#### YOUR GOAL
Search the data for "size" and copy every matching line.

[Collected data]
━━━━━━━━━━━━━━━━━━━━━━━━━━━━━━

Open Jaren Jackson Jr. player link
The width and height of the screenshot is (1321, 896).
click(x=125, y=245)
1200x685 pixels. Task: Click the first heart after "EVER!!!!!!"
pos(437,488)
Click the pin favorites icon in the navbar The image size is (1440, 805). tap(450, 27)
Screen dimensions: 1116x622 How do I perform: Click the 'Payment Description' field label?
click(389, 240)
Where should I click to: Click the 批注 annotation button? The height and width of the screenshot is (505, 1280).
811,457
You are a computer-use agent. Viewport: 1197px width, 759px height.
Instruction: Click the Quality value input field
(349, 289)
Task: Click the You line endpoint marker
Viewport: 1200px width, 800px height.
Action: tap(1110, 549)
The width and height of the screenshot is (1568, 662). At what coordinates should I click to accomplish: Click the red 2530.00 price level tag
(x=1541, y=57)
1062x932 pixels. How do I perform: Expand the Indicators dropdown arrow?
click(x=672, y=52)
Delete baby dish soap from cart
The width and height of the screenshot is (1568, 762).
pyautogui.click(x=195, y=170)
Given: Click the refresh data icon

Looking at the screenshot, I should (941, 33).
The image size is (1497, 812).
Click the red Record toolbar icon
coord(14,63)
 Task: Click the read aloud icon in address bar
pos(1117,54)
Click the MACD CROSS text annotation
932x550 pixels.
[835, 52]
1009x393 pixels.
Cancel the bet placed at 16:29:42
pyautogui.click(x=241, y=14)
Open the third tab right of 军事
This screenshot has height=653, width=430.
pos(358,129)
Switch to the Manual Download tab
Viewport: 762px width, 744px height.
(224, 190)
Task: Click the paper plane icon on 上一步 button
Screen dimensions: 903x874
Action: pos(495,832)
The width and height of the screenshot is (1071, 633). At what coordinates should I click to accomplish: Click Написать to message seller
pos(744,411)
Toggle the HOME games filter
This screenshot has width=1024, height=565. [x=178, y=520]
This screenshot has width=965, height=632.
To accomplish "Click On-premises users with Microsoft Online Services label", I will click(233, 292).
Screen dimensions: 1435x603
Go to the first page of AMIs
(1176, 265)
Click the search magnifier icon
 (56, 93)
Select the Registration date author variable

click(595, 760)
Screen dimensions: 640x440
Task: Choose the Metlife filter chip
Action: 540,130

━━━━━━━━━━━━━━━━━━━━━━━━━━━━━━

#### TASK RESULT
Click the pin favorites icon in the navbar The image size is (1440, 805). tap(450, 27)
The image size is (1497, 812).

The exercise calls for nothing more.